Stored items from a collection
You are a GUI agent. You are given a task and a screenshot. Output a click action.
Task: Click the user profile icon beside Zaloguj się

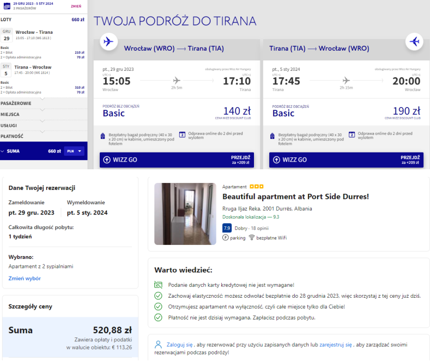click(x=158, y=345)
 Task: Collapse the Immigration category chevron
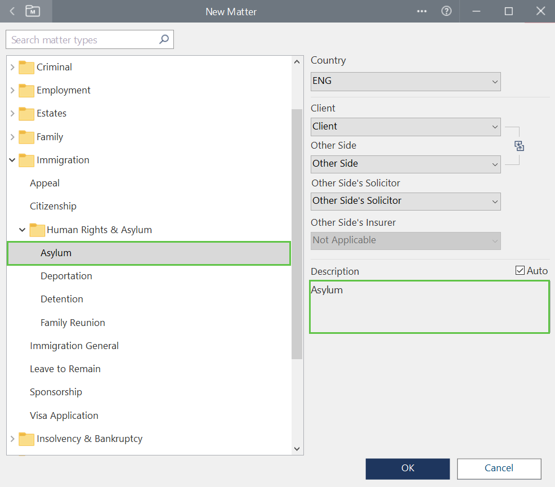tap(12, 160)
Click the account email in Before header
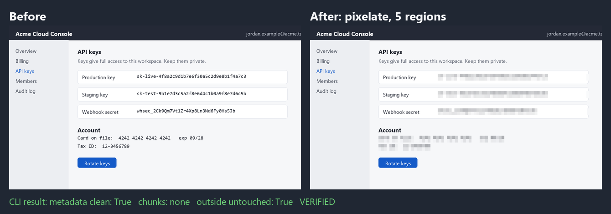The width and height of the screenshot is (611, 214). pos(273,34)
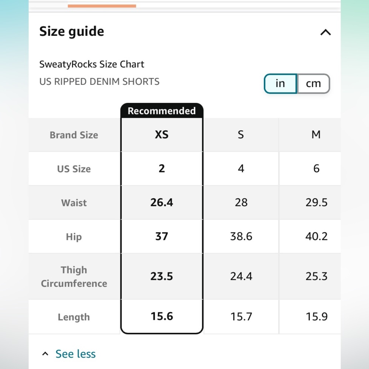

**Problem to solve**.
Write out only the lines from the one that contains "Task: Click the" through the last line of the records above, both included, word for word and without the pictures.

**Task output**.
Task: Click the user profile icon beside Zaloguj się

click(x=158, y=345)
 Task: Collapse the Immigration category chevron
tap(12, 160)
Click the account email in Before header
The width and height of the screenshot is (611, 214). pos(273,34)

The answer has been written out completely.